It has been reported that the New York legislature has pulled a bill that would have updated, and greatly expanded, the right of publicity in New York. (Terri previously blogged about this legislation). Before it was pulled, the bill had passed the New York State Assembly and was pending before the New York State Senate.

Had it been enacted, the law would have made a number of important changes to New York law, changes that many living celebrities, heirs of dead celebrities, and SAG-AFTRA have long championed. The key changes were:

  • Creating a post-mortem right of publicity that would allow heirs/successors to assert a claim for 40 years after the death of the individual;
  • Extending the reach of the law to cover any “act or event” in the state, regardless of the domicile or residence of the deceased individual whose right of publicity is claimed to be violated (similar to the statues in Hawaii, Indiana and Washington); and
  • Recasting the right of publicity as a property right (rather than a personal right) that is “freely transferable descendible, in whole or in part.”

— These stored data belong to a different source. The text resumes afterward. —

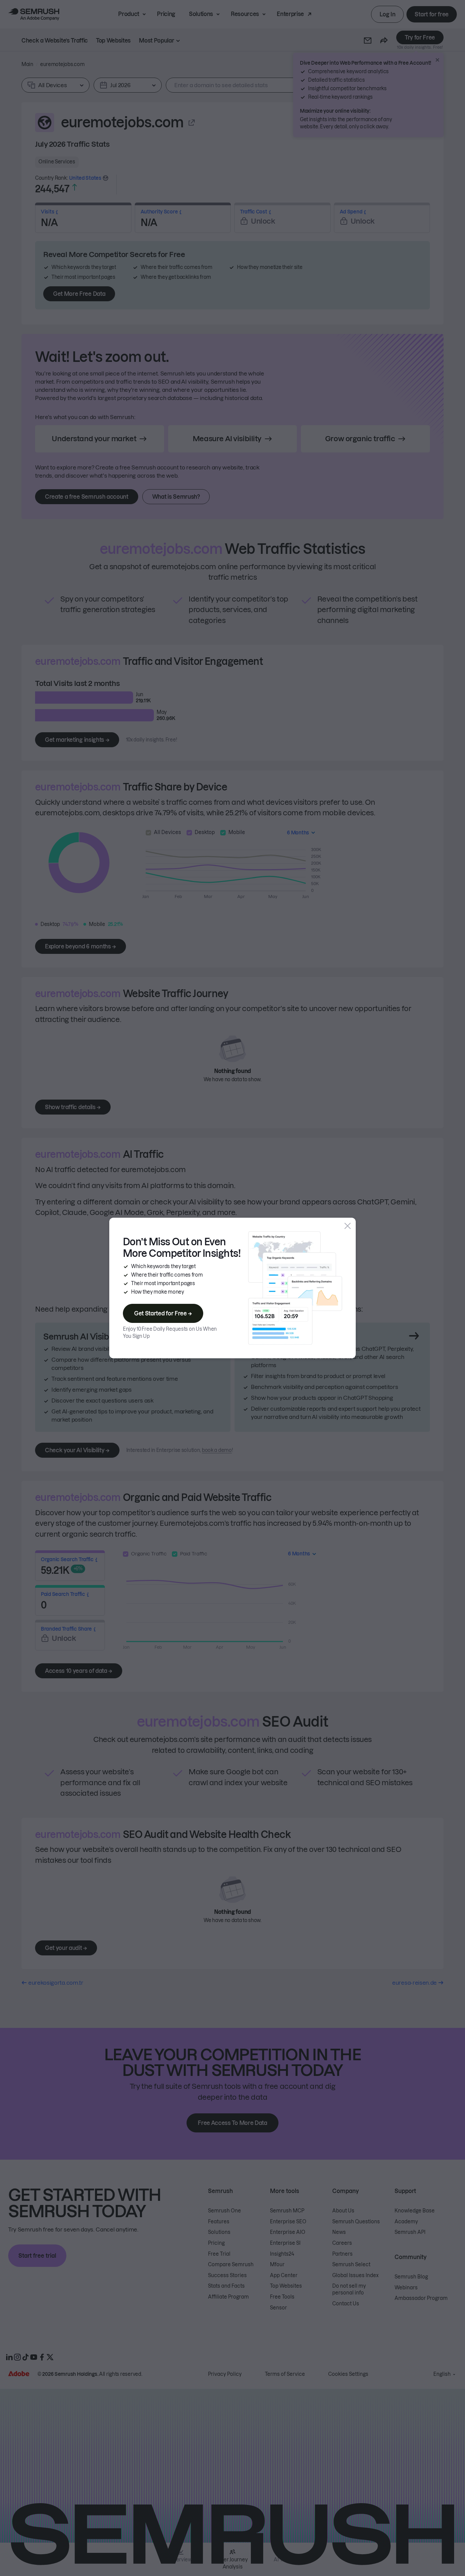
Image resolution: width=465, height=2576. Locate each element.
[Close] (347, 1226)
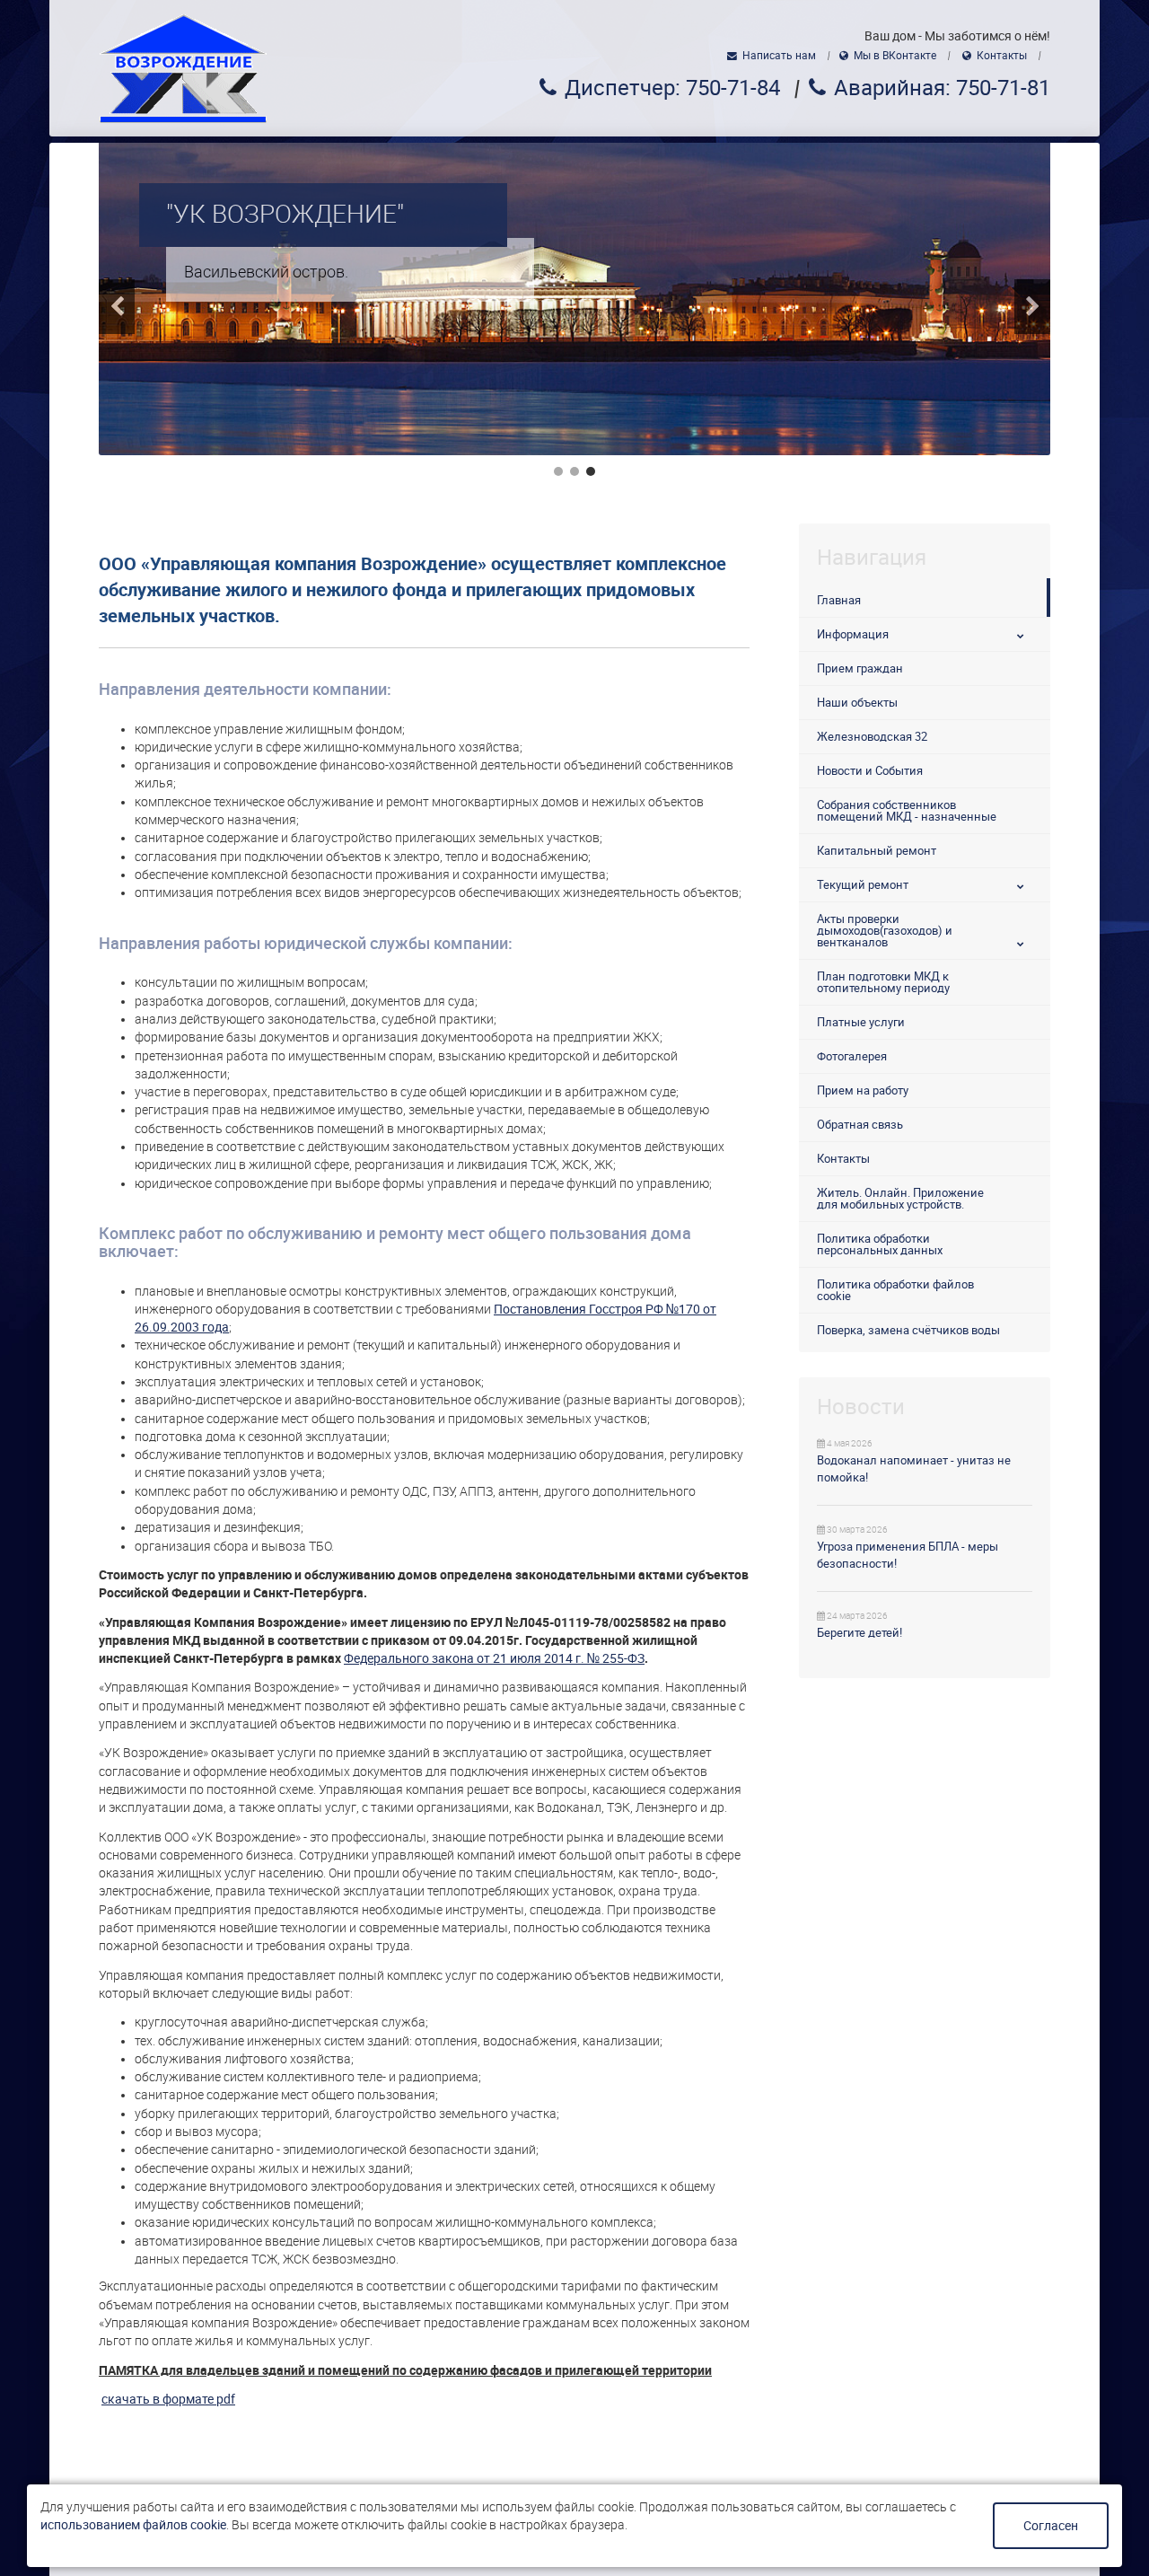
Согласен (1050, 2526)
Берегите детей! (859, 1633)
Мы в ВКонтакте (895, 55)
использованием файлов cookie (133, 2525)
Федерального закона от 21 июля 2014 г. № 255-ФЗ (494, 1658)
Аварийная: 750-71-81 (942, 88)
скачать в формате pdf (168, 2399)
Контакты (1002, 55)
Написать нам (779, 55)
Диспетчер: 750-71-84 (672, 88)
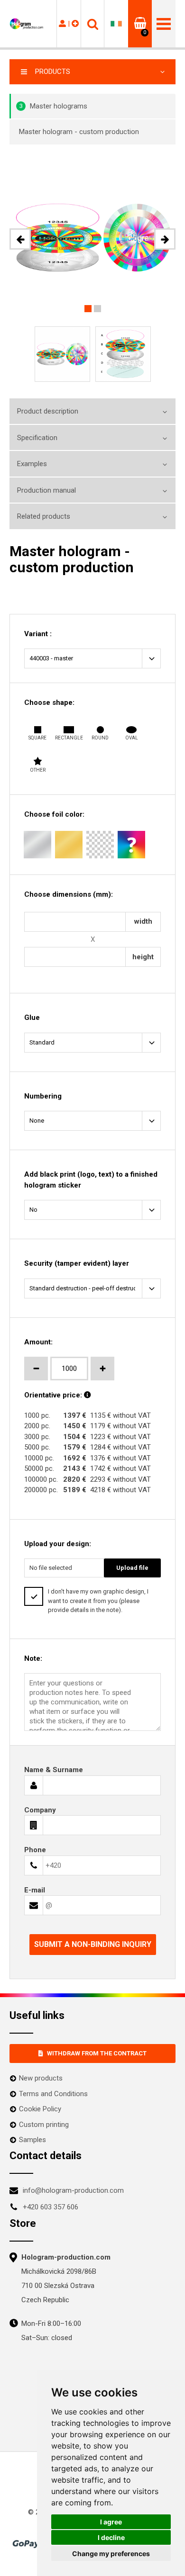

(Fun fact: the original version of the bill also had expanded the scope of protection beyond name, likeness and voice to include an individual’s “characteristic,” defined as a “distinctive appearance, gesture or mannerism recognized as an identifying attribute of an individual.” That broad provision – reminiscent of the protection afforded to “distinctive appearance, gestures, and mannerisms” under Indiana law – was dropped from the version of the bill that passed the Assembly.)

A number of groups (ANA, MPAA, EFF, among others), media companies, and scholars opposed the bill due to concerns about its chilling effect on free speech.

These and other commentators questioned, on policy grounds, the wisdom of recognizing a post mortem right of publicity, urging the legislature to carefully evaluate, and balance, the interests of the celebrity (and arguably her heirs) against the interests of those who want to use a deceased celebrity’s identity in legitimate ways, whether it be part of a biopic, a video game, a work of art, merchandise, or (yes) an advertising campaign. To give you a flavor of the debate, below are three commonly asserted rationales for the recognition of the right of publicity at all (and the post-mortem right in particular):

  1. To incentivize investment: Analogizing (to a certain degree) to copyright and patent law, some argue that the recognition of a post mortem right of publicity provides additional incentives for actors, musicians, athletes and other celebrities to excel in their chosen fields. It is debatable whether the famous need additional incentives (isn’t fame and fortune during a lifetime enough?) and whether, as a factual matter, the recognition of a post mortem right of publicity would actually motivate celebrity behavior that ultimately benefits society. Do you think that Cardi B is going to work harder – perhaps making more and better music for the world to enjoy – because she knows that her great, great grandchildren will be able to profit off her famous face long after she has gone to her reward? Reasonable minds can differ on the answer to that question.
  2. To protect dignity interests:  A compelling case can be made that any person (celebrity or not) should be able to control, during her lifetime, whether her name and likeness is exploited commercially. Most of us would rather not see our images used in an advertisement for a product without our permission (and without compensation). But after death? I suspect that the dead celebrity will be distracted by the many pleasures of the Good Place and won’t care a whit whether her likeness is exploited commercially on earth. But what about her heirs? Defamation claims are extinguished at death because we have concluded that, on balance, free speech concerns trump any potential interest a dead person’s relatives have in protecting the reputation of the dead. The policy question is whether similar free speech concerns should limit the recognition of the right of publicity to an individual’s lifetime.
  3. To prevent consumer deception: Some argue that the recognition of the right of publicity is supported on policy grounds because it protects individuals (and ultimately consumers) from potential deception. If the law did not prevent it, the argument goes, many advertisers would, without permission and with impunity, use Kim Kardashian’s name and likeness in their campaigns, leading consumers to believe that Kim endorses the brand/product in those campaigns, even when that is not the case. However, after a celebrity dies, is this kind of consumer confusion likely? For example, when consumers see Audrey Hepburn seemingly brought back to life in a commercial for a chocolate bar, they surely aren’t duped into believing that Ms. Hepburn herself has endorsed the candy from the Great Beyond. It is possible, of course, that some consumers might believe that Ms. Hepburn’s heirs endorsed the candy bar. However, given that most consumers would not be able to identify Ms. Hepburn’s heirs, and given that other consumer protection laws exist to address cases of actual deception, it is at least open to debate whether the desire to avoid consumer deception actually supports extension of the right of publicity beyond death.

Thus, at least for now, the status quo remains. Approximately 25 states, either by statute or common law, have recognized a post-mortem right of publicity. So, unless and until a federal statute is enacted to preempt state law (which is not likely to happen anytime soon), an advertiser doing a national campaign featuring an individual who has shuffled off the mortal coil must take into account this patchwork of protection provided by the states.